Dê continuidade ao texto sobre o crédito às empresas no mercado de capitais, começando logo depois da última frase.

Texto do exercício:
•••••

A pesquisa considerou os estoques de FIDCs, notas promissórias, CRAs e debêntures, excluindo os volumes em balanços de bancos. Também foram desconsiderados CRIs alocados em bancos para atender exigências regulatórias ou vinculados a financiamentos de pessoas físicas.

Desde 2016, o estoque de crédito do mercado de capitais cresceu 488%, impulsionando a alta de 98% no volume total para R$ 3,39 trilhões. No mesmo período, o estoque de crédito bancário para empresas subiu 56,17%. O mercado de debêntures, em especial, teve um papel crucial, crescendo seis vezes e atingindo recordes históricos em emissões e aportes. Em 2024, os fundos de renda fixa registraram captação líquida de R$ 242,98 bilhões, a maior da história.

Samer Serhan, sócio da área de crédito privado da JiveMauá, aponta que esse movimento tem permitido às empresas alongar suas dívidas e reduzir a dependência do crédito de curto prazo dos bancos. “Isso pode ter um efeito positivo na economia, com as companhias sofrendo menos com o ciclo de alta de juros.”

•••••

Dados fornecidos:
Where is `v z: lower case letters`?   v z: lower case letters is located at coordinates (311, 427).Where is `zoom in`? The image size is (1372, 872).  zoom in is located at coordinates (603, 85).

•••••

Resposta da tarefa:
Os gestores de crédito, contudo, não se limitam ao tradicional mercado de debêntures. Muitas gestoras têm se especializado na originação de crédito e sofisticado seus modelos de concessão. É o caso da JGP, que administra R$ 16 bilhões em ativos de crédito – um montante que a colocaria entre os 20 maiores bancos do país em carteiras para empresas.

“Pela primeira vez, os fundos no Brasil têm tamanho e perenidade de passivos para explorar novas oportunidades. Já fazemos operações personalizadas com SAFs de futebol, mercados de entretenimento e reflorestamento. Sem exigências de Basileia, os fundos têm um custo de capital mais competitivo”, diz Alexandre Muller, sócio e gestor de crédito da JGP.

Nos últimos anos, o acesso a instrumentos de dívida via mercado de capitais, antes restrito a grandes empresas, tem se democratizado. Isso é especialmente visível no setor imobiliário, onde empresas menores têm optado por CRIs devido à redução do crédito bancário provocada pela queda no volume da poupança.

A Bloxs Capital Partners, por exemplo, estruturou uma área de crédito imobiliário focada em incorporadoras de médio porte. “Atendemos projetos no interior e na capital de São Paulo, interior de Minas Gerais e Santa Catarina. Mesmo com a alta dos juros, o volume de CRIs e CRAs deve continuar subindo devido à menor oferta de crédito bancário”, afirma Guilherme Sharovsky, diretor de crédito da Bloxs.

Dados da CVM mostram que o mercado de CRIs alcançou seu maior volume em 2024, crescendo de R$ 40 bilhões para R$ 220 bilhões, enquanto os CRAs aumentaram de R$ 10 bilhões para R$ 140 bilhões.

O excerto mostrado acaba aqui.